- **AIM**
Can you output the records from the line containing "Task: Select the column D header" down through the line containing "Action: tap(1368, 192)" as a two-column CSV with the headers input and output, one row per record, with each text and its answer in a single quoted field and line breaks replaced by spaces?

- **EXERCISE MATERIALS**
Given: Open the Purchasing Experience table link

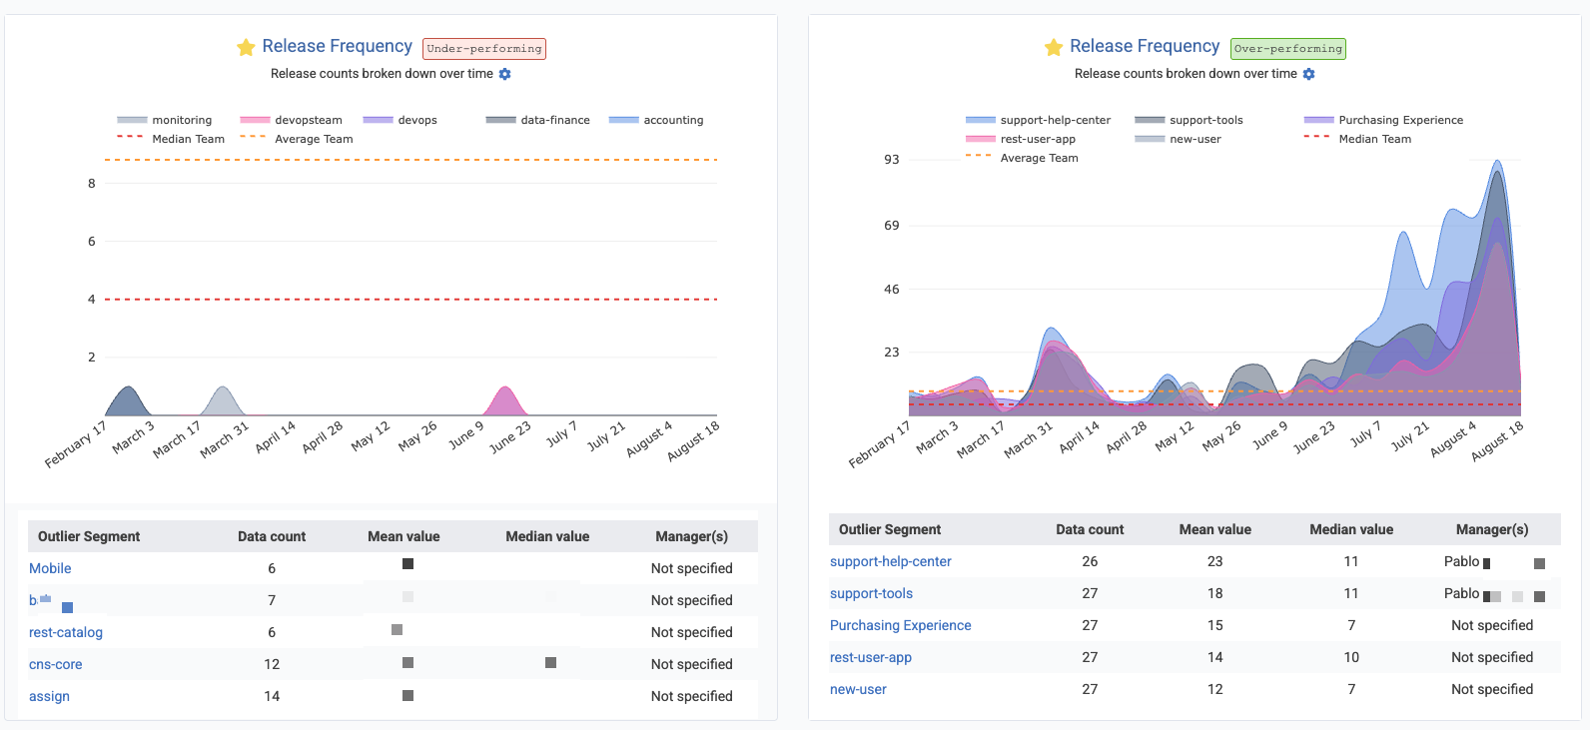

--

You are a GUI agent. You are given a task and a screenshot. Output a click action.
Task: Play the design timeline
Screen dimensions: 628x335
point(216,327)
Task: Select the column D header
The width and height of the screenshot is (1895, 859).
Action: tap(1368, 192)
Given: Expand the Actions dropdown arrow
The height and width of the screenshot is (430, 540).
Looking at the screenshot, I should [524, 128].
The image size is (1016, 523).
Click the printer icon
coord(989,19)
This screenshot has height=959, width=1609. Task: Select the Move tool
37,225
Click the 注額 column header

- **TASK RESPONSE**
input,output
"Task: Select the column D header The width and height of the screenshot is (1895, 859).","Action: tap(1368, 192)"